A business analyst is typically building a time-series forecasting function for a period of time referred to as a horizon (h). In other words, the business analyst expects the predictive time-series forecasting function to be accurate until the horizon (h). However, in reality, the model is trained to minimize error with respect to only a next interval of time (t+1). Therefore, when (h) is greater than (1), the model struggles to be accurate after (t+1). That is, the model struggles to be accurate until (t+h). For example, the horizon (h) may include seven intervals (t+7). In this case, the model may work well for the first interval (t+1) and be very inaccurate for the next six intervals (t+2, t+7).
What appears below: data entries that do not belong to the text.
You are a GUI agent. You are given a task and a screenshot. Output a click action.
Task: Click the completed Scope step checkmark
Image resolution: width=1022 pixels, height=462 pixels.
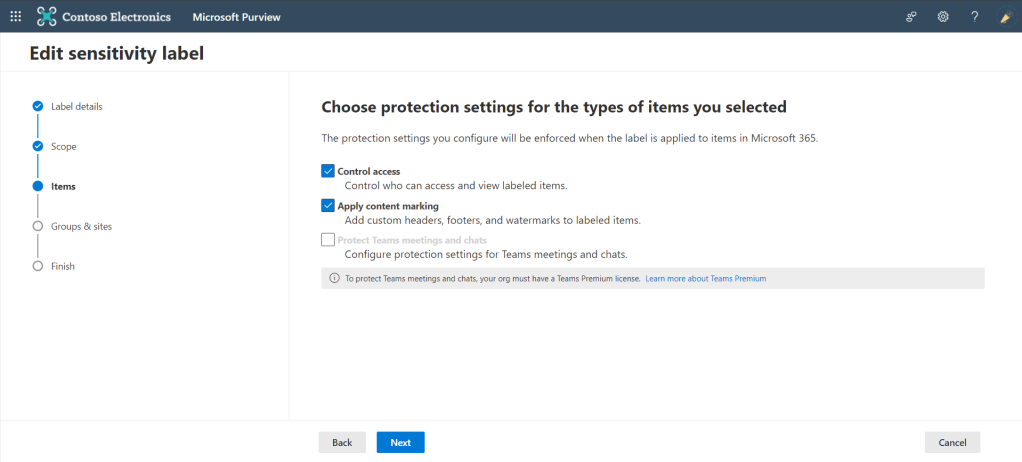coord(38,146)
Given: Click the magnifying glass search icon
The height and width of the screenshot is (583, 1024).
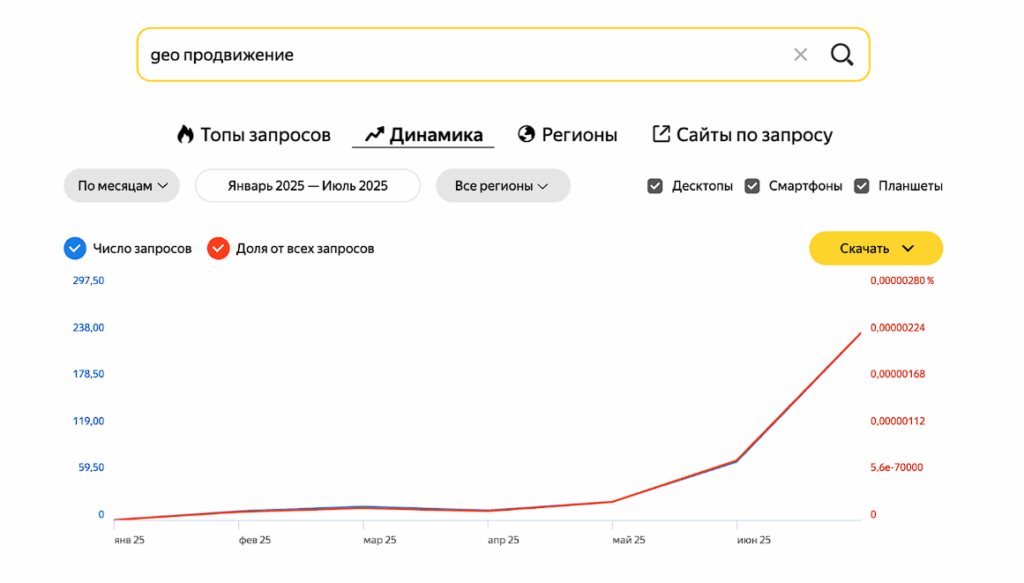Looking at the screenshot, I should pos(842,55).
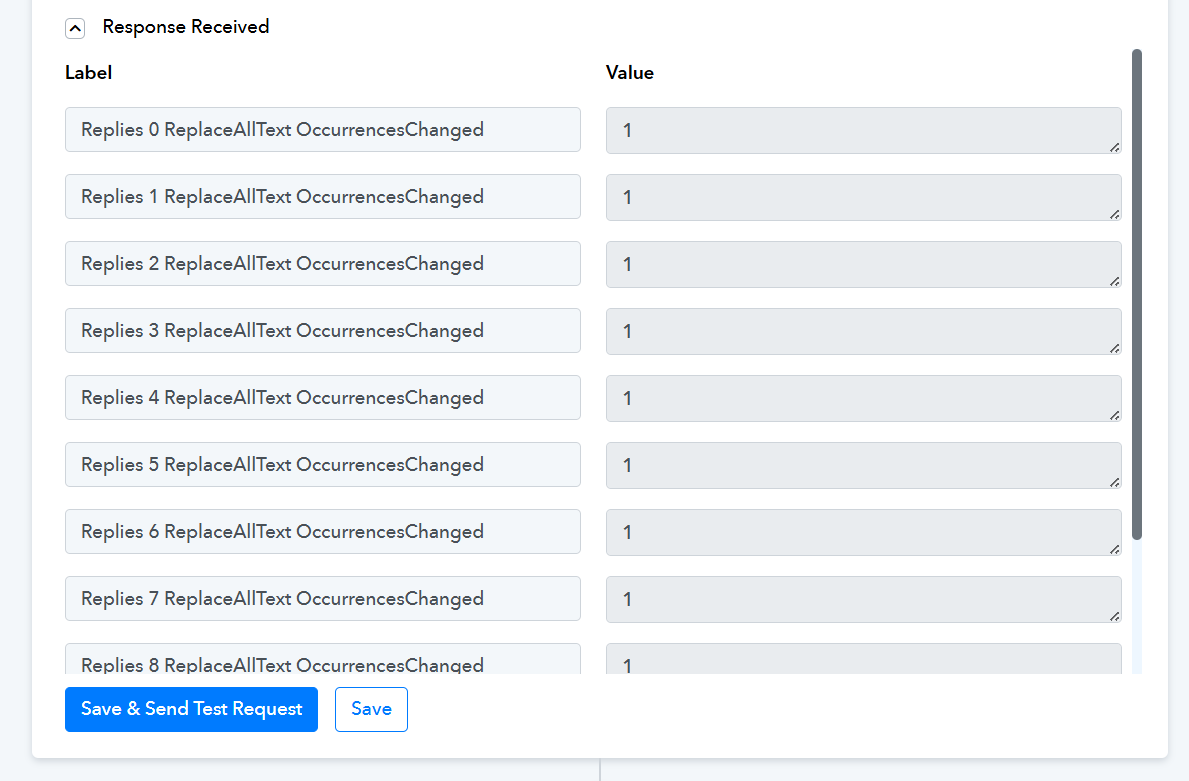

The example embodiments overcome the drawbacks of the ETS technique by integrating a cost function that determines error for a horizon of data, rather than just a single step ahead. In particular, the horizon-wise cost function considers the error over a plurality of future data points (e.g., t+h) rather than just a next data point (e.g., t+1). As a result, fluctuations in the data are smoothed out over time resulting in a more accurate prediction in the long term. Furthermore, the example embodiments may also integrate a uniform sampling process into the error detection to mitigate the extra processing that is done. The result is that the time-series forecasting model is more accurate (i.e., more accurate predictions in comparison to the actual time-series output) in the long term.
A cost function (also referred to herein as an error function, a loss function, an objective function, etc.) is used during training of a machine learning algorithm to quantify the error between predicted values and expected values. The output of the cost function is a real number. The goal of training a machine learning algorithm is to find model parameters for which the cost function returns as small a number as possible. Some of the metrics that may be used by the cost function include mean squared error (MSE), mean absolute error (MAE), and the like. However, a typical cost function is used to fit the data to a next step in time (i.e., t+1). When the trained model is used to make predictions for subsequent periods of time (e.g., t+5), the model's performance may suffer because it has been overfit to the next step in time.
In the example embodiments, a new cost function is introduced and is referred to as a horizon-wise cost function. The horizon-wise cost function considers the error over a plurality of intervals of time up to a horizon (h). As a non-limiting example, the horizon may include seven intervals of time when forecasting data for an entire week, etc. By analyzing error over a longer period of time (i.e., a horizon), the horizon-wise cost function helps create a time-series forecasting model that better fits over a horizon of time, rather than a next interval in time.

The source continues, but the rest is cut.